Mastering Vector Addition and Subtraction

Questions and Answers

What is vector addition?

Vector addition is the process of combining two or more vectors to obtain their resultant vector. It is performed by lining up the vectors and adding their corresponding components.

What is the result of vector 1 plus vector 2?

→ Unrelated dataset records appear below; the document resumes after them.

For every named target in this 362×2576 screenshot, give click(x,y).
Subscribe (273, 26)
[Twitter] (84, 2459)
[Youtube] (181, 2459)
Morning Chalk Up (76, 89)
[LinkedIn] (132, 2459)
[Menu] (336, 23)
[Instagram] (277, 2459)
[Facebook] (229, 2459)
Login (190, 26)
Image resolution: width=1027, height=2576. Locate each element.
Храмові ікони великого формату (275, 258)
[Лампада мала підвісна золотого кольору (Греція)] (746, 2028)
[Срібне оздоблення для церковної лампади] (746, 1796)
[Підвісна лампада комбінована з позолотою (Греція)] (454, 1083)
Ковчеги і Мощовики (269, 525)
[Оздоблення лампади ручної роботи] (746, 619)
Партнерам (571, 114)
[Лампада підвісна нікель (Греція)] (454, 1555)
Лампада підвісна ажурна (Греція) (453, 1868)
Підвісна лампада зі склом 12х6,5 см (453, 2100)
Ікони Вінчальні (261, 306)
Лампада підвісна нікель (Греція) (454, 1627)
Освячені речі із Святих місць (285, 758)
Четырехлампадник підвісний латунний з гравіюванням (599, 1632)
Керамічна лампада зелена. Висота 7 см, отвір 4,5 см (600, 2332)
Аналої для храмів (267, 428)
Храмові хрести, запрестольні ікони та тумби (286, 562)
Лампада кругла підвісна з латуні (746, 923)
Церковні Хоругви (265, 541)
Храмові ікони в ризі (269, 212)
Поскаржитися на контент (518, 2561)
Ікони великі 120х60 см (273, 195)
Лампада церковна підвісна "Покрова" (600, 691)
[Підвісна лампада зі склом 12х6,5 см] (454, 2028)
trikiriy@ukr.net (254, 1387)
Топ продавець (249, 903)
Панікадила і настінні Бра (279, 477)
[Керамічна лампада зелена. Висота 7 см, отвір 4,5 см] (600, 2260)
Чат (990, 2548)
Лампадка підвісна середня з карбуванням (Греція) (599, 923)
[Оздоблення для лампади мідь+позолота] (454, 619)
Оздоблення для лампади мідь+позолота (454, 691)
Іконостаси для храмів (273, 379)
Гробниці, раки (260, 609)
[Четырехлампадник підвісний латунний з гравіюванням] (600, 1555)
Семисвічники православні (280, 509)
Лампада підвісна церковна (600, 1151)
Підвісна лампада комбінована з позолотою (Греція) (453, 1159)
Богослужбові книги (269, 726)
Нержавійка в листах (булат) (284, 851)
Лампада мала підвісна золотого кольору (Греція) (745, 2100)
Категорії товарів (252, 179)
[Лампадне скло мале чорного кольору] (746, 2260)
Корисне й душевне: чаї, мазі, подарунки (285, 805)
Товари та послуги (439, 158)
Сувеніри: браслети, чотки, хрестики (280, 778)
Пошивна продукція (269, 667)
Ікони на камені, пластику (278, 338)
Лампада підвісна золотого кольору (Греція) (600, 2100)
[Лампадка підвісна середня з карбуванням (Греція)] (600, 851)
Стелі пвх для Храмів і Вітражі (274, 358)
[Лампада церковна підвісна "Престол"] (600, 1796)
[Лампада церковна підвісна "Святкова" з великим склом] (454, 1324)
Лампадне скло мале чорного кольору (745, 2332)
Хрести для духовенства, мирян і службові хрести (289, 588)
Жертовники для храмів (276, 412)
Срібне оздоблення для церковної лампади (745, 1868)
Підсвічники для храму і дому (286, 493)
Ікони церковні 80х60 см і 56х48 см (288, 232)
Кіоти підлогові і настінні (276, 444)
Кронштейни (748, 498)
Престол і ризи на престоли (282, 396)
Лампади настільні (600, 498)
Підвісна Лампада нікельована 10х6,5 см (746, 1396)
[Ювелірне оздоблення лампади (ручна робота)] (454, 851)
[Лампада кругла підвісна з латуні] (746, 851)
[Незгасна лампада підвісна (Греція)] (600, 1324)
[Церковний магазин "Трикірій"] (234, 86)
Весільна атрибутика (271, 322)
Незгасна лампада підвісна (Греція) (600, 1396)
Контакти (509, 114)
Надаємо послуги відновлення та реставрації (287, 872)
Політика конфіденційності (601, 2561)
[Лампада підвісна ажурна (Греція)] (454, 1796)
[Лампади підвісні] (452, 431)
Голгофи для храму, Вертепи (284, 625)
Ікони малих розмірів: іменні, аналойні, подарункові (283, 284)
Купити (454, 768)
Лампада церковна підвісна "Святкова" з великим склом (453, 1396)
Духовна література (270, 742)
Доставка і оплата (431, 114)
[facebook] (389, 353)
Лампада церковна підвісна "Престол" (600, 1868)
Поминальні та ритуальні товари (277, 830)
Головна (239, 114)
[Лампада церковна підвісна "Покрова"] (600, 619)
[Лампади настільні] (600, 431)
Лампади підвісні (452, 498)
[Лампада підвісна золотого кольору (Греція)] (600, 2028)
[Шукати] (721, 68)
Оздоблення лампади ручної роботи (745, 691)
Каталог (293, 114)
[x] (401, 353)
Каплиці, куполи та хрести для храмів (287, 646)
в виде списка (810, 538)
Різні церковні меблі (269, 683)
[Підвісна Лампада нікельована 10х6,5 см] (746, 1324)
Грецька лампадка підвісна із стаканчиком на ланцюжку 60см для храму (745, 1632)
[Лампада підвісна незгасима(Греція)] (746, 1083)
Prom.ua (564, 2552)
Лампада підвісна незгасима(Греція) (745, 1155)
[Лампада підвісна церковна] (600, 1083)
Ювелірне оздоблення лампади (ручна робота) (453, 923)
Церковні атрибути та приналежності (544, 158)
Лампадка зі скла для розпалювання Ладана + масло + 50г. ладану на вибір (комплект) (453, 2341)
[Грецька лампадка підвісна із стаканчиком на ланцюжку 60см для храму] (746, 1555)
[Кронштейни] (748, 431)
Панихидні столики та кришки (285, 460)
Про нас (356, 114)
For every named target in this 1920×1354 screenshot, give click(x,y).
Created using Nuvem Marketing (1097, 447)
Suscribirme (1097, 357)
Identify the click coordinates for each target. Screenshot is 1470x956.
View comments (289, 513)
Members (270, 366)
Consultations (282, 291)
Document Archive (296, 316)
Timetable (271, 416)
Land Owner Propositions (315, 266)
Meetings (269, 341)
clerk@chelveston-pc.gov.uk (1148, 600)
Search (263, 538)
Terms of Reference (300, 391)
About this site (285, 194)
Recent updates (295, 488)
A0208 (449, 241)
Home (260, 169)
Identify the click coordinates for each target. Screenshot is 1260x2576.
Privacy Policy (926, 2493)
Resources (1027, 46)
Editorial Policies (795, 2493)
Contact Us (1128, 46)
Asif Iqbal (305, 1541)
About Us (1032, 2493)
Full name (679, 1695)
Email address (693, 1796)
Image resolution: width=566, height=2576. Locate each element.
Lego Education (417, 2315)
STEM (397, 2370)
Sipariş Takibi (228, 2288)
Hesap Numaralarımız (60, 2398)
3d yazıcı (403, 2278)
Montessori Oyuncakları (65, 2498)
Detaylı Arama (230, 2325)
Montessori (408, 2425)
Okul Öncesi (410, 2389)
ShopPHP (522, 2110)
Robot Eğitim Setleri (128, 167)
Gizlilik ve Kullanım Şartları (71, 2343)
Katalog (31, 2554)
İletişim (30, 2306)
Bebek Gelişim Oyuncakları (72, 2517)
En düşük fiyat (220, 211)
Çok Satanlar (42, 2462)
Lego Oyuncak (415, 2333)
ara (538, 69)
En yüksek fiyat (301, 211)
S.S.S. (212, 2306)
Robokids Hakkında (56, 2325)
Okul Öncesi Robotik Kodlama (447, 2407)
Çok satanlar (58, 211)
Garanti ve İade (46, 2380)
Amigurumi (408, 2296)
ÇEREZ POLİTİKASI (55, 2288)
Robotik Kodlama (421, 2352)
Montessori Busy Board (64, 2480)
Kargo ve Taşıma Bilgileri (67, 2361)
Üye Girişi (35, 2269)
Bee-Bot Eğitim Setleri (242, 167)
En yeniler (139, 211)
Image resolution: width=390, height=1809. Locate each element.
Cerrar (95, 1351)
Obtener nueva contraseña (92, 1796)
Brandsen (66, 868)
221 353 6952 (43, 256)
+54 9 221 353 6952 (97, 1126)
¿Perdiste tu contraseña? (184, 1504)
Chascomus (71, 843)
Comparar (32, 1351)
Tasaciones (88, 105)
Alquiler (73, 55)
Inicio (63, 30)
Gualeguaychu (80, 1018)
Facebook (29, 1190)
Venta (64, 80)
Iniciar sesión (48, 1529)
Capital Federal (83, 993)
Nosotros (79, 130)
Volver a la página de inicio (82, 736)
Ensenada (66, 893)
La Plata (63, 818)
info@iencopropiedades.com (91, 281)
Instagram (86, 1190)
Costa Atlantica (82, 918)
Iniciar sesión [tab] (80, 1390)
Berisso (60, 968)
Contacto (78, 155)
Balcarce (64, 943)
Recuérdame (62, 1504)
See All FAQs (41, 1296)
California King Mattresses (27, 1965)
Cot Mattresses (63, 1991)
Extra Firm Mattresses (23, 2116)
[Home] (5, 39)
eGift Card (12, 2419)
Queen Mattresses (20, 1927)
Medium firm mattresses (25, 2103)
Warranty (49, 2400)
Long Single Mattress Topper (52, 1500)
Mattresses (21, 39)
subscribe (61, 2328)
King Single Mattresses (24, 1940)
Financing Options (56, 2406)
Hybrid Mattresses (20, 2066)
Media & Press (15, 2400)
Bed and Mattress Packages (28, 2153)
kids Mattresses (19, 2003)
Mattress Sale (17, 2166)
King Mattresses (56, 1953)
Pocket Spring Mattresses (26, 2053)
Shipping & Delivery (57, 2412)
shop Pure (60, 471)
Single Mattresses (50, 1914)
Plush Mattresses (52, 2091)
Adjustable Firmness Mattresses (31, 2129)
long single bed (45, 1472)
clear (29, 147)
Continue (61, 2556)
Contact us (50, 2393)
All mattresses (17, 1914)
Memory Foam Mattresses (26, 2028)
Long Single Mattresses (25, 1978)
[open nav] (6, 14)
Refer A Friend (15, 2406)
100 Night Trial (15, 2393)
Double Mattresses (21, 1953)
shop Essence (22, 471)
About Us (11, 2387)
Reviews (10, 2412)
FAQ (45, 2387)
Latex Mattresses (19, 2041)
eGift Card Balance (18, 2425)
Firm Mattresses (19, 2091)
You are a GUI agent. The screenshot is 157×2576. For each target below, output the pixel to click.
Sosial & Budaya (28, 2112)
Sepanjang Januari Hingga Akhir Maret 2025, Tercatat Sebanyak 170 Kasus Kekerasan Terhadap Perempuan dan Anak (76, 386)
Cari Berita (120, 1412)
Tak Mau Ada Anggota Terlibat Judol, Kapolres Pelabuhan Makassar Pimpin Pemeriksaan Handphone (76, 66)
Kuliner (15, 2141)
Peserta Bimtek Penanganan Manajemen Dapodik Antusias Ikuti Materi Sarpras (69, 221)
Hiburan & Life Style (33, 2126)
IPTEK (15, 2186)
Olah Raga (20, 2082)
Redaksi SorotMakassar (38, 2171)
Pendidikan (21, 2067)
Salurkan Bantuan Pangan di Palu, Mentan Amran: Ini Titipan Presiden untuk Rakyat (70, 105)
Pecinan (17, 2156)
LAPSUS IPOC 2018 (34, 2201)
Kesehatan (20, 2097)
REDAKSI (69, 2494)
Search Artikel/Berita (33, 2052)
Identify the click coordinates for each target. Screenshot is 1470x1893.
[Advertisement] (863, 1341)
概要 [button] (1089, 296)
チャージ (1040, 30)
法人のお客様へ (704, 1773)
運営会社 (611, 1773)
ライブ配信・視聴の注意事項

The result of vector 1 plus vector 2 is the vector obtained by lining up vector 1 and vector 2 and adding their corresponding components.

What is the result of vector 1 minus vector 2?

The result of vector 1 minus vector 2 is the vector obtained by lining up vector 1 and the flipped version of vector 2 (to subtract it away) and adding their corresponding components.

How do you calculate the total force experienced by an object when subjected to multiple forces?

To calculate the total force experienced by an object when subjected to multiple forces, you add up the vectors representing those forces by lining them up and adding their corresponding components.

What is the formula for finding the magnitude of a resultant vector?

The formula for finding the magnitude of a resultant vector is $c = \sqrt{a^2 + b^2}$, where $a$ and $b$ are the components of the vector in the x and y direction respectively.

What is the formula for finding the angle of a resultant vector?

The formula for finding the angle of a resultant vector is $\theta = \arctan\left(\frac{b}{a}\right)$, where $a$ and $b$ are the components of the vector in the x and y direction respectively.

How can the pythagorean theorem be used to find the magnitude of a resultant vector?

The pythagorean theorem can be used to find the magnitude of a resultant vector by squaring the components of the vector in the x and y direction, adding them together, and taking the square root of the sum: $c = \sqrt{a^2 + b^2}$.

What is the total displacement of the slow velocity eraser?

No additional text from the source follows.